Key Outstanding Reimbursement Issues

Beyond the issue areas on which CMS has already noted additional guidance is forthcoming, there are several key issues around biosimilar reimbursement which have not yet been addressed by CMS, all of which may be ripe for additional action from Congress.

  • Interchangeability. CMS’s memo to Part D sponsors specifically notes that additional guidance for “interchangeable” biological products may be issued at a later date. Neither CMS nor the FDA has provided final guidance or regulations on interchangeability.
  • Medicare Part B. The “MLN Matters” guidance does not address how biosimilars will be reimbursed in all Part B settings. The guidance is notably silent on reimbursement policies for drugs provided in hospital outpatient departments, including the availability of a transitional add-on payment. Additional guidance from CMS may be forthcoming; the annual hospital outpatient regulations may serve as one vehicle for CMS to address these remaining issues.
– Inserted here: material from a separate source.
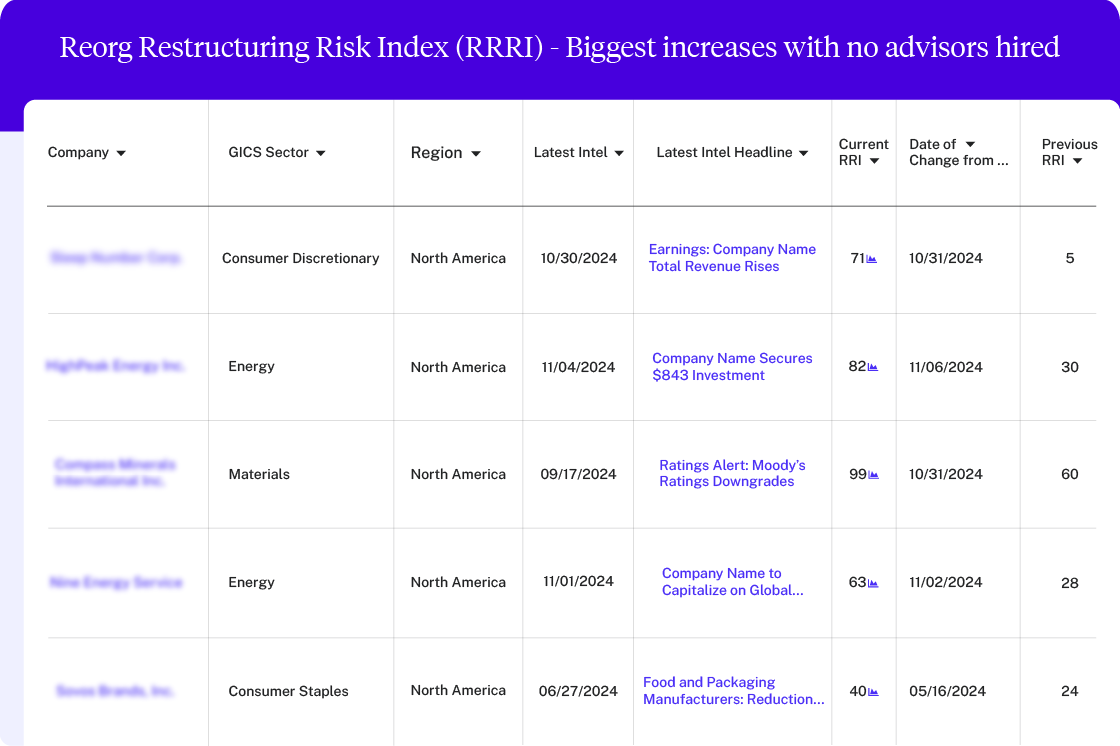The image size is (1120, 746).
Task: Open the chart icon beside RRI 99
Action: pos(873,475)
The next hospital outpatient proposed rule is anticipated in July.
  • Medicare Part A. The administration and procurement costs of drugs and biologicals for use in certain provider settings, such as a hospital inpatient department, may subject the drug or biologic to payment under Medicare Part A. In general, Part A pays for such drugs or biological products as part of an overall prospective payment, akin to a “bundled payment.” CMS has not yet addressed how these payment systems will be updated to account for biosimilars, and additional guidance may be forthcoming. Research suggests that “it may be challenging to adjust [prospective] payment rates to reflect lower biologic prices,”3 potentially impacting provider incentives to use certain biological products.
  • Bundled Payments and Demonstration Projects. As CMS continues to implement an array of payment reform demonstration projects (largely through the Center for Medicare and Medicaid Innovation (CMMI)), guidance on how payments for biosimilars will be made under these programs will be necessary. 

These and other issues will impact the acceptance of biosimilars by providers and patients alike, dictating the clinical success of biosimilars as well as their ability to drive down overall health care spending. We continue to closely monitor how CMS is regulating and how Congress is legislating on these new products.